Hello, kids! Today we’re going to learn about discrimination in the business world.
I’m usually annoyed by this entrepreneurial class, but mostly I find it ridiculous. I happen to always get interested in things I don’t know or understand, so I thought this course would be useful in understanding how businesses are made and unmade, meet entrepreneurs and broaden my leftist views on finance and marketing.
Not so much.
The problem is twofold: on the one hand you have a class which seems obsessed with money, power, prestige, things that are not on top of my priority lists. On the other hand you have a teacher who is gifted with a giant ego. After he ran the New York marathon, he started our class with a power point presentation of how he had done as “a metaphor on business”. He looks down on researchers. (Stupid, since technical innovation is a huge motor of business creation, but hey! He’s the one who did Harvard Business School, I’m just a lowly lit girl.)He keeps boasting about his success as an entrepreneur.

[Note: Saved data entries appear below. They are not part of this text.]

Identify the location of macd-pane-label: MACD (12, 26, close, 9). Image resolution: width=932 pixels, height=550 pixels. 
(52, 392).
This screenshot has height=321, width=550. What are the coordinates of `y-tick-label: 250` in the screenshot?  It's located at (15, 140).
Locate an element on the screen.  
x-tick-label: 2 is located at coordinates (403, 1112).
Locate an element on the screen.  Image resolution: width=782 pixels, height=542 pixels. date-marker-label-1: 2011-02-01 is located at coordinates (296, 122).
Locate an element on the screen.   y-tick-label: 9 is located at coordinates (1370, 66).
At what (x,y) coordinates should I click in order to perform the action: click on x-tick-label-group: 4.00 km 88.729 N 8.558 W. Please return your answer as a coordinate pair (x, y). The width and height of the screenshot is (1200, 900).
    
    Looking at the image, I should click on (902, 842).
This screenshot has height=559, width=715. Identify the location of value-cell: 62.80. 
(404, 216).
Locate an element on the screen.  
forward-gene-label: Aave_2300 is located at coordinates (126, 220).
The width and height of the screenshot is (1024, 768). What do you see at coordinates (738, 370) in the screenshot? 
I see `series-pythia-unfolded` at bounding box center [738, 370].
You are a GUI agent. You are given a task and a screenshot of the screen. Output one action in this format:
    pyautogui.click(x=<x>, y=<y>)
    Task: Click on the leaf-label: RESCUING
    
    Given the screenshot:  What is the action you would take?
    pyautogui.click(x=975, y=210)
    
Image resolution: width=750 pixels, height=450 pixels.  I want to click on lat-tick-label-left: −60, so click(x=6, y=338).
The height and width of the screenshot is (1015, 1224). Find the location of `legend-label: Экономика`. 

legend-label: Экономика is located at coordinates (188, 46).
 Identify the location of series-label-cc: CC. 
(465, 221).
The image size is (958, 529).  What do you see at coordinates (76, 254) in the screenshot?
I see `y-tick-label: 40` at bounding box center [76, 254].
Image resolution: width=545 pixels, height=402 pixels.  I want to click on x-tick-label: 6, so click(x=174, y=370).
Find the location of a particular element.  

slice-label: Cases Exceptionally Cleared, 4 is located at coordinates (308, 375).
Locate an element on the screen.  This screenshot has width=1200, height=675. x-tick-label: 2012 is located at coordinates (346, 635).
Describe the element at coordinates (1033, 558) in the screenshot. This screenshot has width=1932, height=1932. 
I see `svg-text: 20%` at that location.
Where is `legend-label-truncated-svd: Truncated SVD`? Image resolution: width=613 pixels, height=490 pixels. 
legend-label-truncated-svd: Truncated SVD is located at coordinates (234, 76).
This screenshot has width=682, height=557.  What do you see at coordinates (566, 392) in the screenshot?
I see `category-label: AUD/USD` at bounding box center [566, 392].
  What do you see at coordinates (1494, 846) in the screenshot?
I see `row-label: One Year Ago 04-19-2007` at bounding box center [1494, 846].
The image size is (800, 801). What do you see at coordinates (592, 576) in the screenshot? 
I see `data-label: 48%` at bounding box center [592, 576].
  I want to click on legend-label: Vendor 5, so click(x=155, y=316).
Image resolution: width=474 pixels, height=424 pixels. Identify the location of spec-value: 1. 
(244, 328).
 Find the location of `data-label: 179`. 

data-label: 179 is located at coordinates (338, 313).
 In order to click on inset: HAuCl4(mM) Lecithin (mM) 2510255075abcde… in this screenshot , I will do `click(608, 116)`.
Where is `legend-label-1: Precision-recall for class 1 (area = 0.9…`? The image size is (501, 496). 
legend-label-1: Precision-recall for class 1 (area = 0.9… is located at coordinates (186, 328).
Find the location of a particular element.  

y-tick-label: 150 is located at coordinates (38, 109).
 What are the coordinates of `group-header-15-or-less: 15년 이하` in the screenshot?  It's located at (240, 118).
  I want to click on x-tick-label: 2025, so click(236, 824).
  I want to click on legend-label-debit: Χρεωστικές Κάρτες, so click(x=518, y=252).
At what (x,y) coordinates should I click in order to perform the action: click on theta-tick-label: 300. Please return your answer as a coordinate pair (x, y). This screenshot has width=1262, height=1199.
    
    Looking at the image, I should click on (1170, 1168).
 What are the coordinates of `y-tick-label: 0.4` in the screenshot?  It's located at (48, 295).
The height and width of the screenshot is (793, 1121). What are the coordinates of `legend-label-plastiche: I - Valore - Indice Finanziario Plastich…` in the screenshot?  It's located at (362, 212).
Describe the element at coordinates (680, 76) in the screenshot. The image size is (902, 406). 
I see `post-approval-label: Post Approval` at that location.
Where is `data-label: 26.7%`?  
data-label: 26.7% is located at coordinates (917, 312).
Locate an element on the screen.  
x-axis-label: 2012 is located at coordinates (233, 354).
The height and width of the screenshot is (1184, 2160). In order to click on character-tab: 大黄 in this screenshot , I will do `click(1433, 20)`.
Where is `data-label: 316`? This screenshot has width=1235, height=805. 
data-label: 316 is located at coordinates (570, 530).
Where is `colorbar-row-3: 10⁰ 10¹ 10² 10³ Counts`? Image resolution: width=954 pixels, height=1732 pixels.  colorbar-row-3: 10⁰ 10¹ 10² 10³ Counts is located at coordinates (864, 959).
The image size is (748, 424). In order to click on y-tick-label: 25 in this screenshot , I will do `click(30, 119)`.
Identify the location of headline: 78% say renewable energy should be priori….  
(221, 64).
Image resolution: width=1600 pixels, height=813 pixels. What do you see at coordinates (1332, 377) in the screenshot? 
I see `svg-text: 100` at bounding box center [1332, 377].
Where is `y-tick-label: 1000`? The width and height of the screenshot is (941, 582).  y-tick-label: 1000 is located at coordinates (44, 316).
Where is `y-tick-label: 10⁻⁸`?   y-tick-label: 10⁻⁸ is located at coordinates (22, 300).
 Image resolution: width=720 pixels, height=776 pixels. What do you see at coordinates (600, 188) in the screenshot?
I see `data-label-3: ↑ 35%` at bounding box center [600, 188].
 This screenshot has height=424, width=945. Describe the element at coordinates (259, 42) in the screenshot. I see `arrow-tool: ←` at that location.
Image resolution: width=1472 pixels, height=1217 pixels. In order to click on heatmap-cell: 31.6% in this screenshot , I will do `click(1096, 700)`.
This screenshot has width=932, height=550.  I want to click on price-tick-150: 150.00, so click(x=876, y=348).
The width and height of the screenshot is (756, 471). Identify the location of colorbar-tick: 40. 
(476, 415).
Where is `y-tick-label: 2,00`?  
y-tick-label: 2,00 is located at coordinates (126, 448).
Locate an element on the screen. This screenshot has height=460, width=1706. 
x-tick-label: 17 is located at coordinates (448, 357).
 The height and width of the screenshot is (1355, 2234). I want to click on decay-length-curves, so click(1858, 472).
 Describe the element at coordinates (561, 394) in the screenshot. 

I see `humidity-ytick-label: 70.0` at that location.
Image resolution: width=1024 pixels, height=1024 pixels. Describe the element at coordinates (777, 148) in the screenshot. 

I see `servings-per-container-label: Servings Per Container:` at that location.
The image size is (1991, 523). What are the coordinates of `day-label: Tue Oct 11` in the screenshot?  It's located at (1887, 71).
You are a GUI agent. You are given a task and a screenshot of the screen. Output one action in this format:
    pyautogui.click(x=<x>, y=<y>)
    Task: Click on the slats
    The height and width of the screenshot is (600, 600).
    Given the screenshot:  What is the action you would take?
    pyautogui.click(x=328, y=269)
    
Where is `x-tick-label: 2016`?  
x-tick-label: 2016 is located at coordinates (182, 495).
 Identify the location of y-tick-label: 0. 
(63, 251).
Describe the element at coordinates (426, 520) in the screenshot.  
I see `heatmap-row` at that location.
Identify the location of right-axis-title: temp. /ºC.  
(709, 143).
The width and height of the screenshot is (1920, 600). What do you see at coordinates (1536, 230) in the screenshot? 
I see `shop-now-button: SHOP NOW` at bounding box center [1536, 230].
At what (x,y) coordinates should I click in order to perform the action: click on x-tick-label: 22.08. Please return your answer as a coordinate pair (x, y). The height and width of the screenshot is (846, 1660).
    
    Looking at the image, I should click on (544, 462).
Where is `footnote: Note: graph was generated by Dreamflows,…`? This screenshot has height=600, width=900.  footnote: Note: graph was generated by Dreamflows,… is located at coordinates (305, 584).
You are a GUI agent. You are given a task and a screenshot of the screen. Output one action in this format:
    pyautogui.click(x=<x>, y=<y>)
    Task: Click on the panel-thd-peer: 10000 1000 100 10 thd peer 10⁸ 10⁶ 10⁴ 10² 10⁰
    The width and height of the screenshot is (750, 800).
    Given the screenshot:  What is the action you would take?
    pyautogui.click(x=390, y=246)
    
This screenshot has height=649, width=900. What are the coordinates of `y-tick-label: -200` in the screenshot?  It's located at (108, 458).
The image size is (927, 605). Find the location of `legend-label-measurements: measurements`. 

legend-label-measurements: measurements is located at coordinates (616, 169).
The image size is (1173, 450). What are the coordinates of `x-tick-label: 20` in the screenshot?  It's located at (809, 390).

Last week’s class summed up my problem in a nutshell. Topic: women in business. Numbers: pretty bad. In France, only 1% of business administrators are women, as opposed to 4% in the USA. The usual power point crap: a giant graph showing how many women have a top rank in France’s biggest firms.
“This is shocking,” says the teacher, strutting around the class room. “I mean, it’s understandable that no women belong to [Huge Aeronautics Company] or [Giant Arms Dealer]. But it’s very surprising that there are no women working for [Big Food Industry] or [World Famous Cosmetics Company]. “
My hand shoots up.
« So what you’re saying is that women can only understand baby food and makeup ?”
“I knew someone would overreact during this class, it happens every year. You don’t have to take everything so personally.”
Another hand shoots up, my neighbour’s, an accountant major.
“How many women work in your company?”
Teacher looks vexed. My neighbour is a man, so he can’t accuse him of being an overreacting woman.
“Only one, but my company is focused on sport and the internet, so it’s not very interesting for women.”
The worse part of this class is that a few people came to see me at the end to ask me why I had been so aggressive with the teacher. “He’s trying to highlight the problem.”
But he also is the problem. His sexism is so deeply ingrained, he doesn’t even realize how sexist he is. There are about 50 women attending this seminar, and only one reacted, the one who won’t become an entrepreneur.